- _Stored records_:

=== Begin Enclosure ===

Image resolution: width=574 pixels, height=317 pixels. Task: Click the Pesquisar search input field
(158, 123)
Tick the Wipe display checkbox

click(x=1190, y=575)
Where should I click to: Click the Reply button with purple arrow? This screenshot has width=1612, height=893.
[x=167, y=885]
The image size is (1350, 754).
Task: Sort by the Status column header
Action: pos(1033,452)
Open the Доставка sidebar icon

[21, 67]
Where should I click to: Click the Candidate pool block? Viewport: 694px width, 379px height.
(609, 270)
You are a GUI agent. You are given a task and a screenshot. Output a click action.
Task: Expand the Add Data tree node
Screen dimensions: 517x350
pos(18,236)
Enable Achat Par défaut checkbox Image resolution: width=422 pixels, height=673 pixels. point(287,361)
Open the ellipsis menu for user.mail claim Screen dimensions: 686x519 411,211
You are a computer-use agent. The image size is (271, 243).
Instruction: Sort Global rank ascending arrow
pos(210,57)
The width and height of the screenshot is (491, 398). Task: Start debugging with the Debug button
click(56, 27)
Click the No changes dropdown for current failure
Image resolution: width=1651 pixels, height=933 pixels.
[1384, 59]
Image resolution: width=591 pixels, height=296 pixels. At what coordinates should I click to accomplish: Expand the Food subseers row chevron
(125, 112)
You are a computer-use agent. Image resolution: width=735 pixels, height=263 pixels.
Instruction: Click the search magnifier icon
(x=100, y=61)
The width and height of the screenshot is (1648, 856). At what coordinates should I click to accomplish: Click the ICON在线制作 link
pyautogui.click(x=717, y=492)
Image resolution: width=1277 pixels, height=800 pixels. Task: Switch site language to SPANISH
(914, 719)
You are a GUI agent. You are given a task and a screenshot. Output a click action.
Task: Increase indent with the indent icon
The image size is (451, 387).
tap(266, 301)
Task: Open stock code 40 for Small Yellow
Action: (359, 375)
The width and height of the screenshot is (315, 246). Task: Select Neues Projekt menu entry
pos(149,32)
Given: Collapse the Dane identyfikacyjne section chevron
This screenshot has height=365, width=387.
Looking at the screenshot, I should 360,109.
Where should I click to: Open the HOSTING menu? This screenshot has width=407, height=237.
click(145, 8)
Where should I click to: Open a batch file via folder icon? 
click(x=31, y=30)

=== End Enclosure ===

- _PROBLEM DETAILS_: Every line above holding the string "agent" should be listed.

- _FINISHED EXERCISE_:
You are a GUI agent. You are given a task and a screenshot. Output a click action.
You are a computer-use agent. The image size is (271, 243).
You are a computer-use agent. Image resolution: width=735 pixels, height=263 pixels.
You are a GUI agent. You are given a task and a screenshot. Output a click action.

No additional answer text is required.